Details of several U.S. missile bunkers in Europe, containing live warheads, along with secret codewords used by outposts to signal that they were being intimidated by enemies, have been exposed for nearly a decade by online flashcard used for education, but left behind. can be used by the public.
The fascinating security flaw was revealed by investigative journalism website Bellingcat, which described what was found after a “simple online search for publicly known terms associated with nuclear weapons.”
The flashcards “detail detailed security details and protocols such as the positions of the cameras, the frequency of patrols around the vaults, secret words without restraint when threatening an outpost and the unique identity that must have a prohibited area badge, ”Bellingcat reported.
Googling only “PAS” (aircraft protection), “WS3” (weapons storage and security systems) and “vault” (the U.S. military term for nuclear weapon bunkers) includes names of US Air Force stations in Europe are back along with flashcards. used in training and hosted on the Chegg, Quizlet, and Cram websites.

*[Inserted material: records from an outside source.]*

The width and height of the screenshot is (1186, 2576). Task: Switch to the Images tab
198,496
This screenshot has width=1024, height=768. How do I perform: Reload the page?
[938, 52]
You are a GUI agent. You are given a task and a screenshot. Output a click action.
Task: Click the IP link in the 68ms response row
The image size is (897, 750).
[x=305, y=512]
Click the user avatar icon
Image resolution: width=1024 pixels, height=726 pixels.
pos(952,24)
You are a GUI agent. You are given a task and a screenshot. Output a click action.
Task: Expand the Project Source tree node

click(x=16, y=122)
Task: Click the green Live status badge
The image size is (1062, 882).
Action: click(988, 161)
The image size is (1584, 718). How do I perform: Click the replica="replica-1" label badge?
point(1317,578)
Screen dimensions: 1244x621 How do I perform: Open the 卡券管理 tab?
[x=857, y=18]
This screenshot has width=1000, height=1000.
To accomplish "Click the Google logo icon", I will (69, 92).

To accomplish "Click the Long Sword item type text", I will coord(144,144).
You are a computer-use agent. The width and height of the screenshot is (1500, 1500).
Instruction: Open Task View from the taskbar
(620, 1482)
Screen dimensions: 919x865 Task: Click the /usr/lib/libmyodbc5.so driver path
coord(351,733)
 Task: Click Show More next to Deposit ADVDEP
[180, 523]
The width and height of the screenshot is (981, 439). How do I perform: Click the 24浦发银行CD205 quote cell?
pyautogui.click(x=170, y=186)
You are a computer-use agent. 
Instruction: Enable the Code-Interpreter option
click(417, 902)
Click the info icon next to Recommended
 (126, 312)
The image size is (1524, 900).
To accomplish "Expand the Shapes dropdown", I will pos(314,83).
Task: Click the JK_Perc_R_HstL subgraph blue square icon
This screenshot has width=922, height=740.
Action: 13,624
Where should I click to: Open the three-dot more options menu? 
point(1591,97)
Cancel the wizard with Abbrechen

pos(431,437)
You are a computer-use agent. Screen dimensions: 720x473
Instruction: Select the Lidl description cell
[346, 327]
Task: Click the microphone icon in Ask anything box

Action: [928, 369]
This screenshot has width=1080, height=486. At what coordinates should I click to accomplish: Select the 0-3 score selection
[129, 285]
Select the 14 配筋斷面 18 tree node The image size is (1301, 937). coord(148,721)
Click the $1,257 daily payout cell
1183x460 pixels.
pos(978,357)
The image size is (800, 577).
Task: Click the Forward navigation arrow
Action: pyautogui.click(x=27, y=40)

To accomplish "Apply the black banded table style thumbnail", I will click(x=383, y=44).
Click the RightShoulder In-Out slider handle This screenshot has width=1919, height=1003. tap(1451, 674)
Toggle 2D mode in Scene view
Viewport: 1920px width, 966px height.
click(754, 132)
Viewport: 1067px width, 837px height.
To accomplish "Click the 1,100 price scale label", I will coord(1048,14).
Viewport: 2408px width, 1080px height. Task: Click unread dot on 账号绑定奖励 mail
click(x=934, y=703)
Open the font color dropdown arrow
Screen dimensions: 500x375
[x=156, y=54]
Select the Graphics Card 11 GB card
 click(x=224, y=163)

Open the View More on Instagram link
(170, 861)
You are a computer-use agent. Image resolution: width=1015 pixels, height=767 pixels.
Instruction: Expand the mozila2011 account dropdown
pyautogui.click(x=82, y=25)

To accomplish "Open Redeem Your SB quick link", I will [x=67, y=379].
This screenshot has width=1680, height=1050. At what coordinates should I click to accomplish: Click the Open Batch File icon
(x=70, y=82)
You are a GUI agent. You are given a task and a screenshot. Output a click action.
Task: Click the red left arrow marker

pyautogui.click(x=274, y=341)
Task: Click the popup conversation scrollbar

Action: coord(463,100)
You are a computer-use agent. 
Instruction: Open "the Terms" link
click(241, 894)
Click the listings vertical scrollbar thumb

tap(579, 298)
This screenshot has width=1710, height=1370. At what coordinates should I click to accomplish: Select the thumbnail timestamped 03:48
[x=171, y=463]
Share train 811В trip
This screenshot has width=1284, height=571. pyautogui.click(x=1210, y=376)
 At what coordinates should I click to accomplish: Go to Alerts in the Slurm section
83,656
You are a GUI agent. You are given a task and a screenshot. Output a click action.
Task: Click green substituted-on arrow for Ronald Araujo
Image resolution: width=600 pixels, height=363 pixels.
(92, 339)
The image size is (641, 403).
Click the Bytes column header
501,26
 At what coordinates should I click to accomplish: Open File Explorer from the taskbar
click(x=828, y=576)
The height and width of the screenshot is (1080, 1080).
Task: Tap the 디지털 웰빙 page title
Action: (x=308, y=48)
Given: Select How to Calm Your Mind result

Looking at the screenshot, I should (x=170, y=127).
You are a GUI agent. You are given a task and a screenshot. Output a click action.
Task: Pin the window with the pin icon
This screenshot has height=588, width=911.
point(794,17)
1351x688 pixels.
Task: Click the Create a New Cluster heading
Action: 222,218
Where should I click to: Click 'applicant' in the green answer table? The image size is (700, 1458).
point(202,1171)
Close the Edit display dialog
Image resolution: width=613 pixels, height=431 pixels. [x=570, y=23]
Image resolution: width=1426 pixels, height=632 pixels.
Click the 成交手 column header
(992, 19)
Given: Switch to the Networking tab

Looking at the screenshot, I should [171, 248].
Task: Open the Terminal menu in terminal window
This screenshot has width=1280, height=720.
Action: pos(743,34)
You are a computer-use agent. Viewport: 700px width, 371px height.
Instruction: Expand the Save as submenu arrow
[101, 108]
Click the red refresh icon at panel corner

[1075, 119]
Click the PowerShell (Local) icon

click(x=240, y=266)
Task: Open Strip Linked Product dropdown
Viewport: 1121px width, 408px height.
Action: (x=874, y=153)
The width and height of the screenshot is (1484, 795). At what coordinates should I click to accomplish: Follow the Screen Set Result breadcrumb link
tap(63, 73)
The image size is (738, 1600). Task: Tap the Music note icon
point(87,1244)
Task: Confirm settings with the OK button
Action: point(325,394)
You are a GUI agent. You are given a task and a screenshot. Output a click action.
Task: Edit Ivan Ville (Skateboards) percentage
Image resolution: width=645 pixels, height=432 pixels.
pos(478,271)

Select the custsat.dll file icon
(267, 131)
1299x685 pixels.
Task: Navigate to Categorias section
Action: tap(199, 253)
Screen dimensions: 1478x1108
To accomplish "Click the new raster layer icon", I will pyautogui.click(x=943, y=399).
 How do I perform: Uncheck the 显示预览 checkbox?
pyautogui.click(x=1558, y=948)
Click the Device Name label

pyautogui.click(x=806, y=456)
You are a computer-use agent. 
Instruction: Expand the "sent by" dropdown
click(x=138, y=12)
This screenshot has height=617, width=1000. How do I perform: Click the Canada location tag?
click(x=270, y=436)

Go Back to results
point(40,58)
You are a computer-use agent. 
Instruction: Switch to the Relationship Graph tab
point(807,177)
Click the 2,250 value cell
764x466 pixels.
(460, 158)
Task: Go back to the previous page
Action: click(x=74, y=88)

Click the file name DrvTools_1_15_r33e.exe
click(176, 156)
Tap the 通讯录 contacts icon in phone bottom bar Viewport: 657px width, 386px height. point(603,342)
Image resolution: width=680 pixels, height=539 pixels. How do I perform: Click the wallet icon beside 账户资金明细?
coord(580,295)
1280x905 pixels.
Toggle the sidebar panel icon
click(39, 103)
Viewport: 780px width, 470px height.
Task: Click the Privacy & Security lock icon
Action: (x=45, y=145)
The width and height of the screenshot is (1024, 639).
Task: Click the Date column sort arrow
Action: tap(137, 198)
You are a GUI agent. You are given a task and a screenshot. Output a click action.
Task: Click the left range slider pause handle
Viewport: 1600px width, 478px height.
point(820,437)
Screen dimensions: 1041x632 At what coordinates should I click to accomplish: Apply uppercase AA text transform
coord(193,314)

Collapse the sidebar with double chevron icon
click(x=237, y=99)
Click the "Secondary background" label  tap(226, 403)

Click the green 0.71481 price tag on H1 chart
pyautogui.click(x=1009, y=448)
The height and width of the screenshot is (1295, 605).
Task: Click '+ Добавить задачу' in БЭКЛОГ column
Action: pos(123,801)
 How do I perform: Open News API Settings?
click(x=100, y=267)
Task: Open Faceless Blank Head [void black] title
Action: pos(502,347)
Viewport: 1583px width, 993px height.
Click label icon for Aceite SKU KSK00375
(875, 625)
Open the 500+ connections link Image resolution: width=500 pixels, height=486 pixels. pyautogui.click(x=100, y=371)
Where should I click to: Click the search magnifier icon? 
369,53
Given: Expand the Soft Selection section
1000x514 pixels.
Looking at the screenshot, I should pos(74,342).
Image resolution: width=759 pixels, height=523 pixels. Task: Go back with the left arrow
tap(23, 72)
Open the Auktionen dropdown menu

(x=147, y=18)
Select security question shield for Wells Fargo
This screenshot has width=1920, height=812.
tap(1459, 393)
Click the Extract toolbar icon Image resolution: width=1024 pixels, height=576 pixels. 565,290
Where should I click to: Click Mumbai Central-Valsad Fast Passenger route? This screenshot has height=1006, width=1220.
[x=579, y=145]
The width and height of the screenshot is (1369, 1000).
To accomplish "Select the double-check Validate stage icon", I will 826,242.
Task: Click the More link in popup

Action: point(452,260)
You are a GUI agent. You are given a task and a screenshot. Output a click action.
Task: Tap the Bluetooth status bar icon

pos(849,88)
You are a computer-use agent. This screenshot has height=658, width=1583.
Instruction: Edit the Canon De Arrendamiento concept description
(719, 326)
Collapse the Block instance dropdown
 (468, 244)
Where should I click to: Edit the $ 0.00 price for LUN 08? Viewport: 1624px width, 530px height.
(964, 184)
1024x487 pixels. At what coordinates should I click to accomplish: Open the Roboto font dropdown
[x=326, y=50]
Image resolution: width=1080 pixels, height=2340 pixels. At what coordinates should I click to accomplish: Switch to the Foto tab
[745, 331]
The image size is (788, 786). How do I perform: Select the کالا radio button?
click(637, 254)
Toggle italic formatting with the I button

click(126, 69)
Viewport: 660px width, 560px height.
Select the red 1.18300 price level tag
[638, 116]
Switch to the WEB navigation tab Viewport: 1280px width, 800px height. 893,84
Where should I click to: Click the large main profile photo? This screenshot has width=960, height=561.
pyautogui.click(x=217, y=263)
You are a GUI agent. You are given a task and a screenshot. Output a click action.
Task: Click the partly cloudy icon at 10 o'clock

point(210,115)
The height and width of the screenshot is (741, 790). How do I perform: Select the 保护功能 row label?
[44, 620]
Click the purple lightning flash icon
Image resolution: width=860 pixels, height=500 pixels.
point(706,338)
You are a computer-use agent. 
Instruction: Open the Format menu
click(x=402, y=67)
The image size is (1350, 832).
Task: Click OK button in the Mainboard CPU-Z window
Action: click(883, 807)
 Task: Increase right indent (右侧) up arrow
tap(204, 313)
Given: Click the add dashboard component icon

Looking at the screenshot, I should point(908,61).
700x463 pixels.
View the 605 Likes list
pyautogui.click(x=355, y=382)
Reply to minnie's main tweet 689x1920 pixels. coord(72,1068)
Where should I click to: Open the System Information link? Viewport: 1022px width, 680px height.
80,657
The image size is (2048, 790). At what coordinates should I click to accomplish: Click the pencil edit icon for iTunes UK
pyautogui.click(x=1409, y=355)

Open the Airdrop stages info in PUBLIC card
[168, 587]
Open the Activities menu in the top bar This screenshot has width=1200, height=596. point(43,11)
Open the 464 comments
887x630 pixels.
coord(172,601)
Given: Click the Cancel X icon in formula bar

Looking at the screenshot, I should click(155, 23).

The material found by Bellingcat suggested protocols were used most recently in April, though the oldest is still dated to 2013. The flashcards themselves have already been removed, which the U.S. Air Force told Bellingcat it was “investigating appropriateness of the information shared through the study. flashcards. “
Some flashcards included the locations and lines of sight of surveillance cameras pointed at the main entrances, and the locations of modems that connect vault systems with a wider base. Precisely which vaults were used to store nuclear warheads are detailed on several cards.
The findings of the investigating website are similar to the open-source intelligence it found in looking beer-rating app Untappd last year. Using Bellingcat techniques, The register can easily identify key government personnel working in the military with established establishments.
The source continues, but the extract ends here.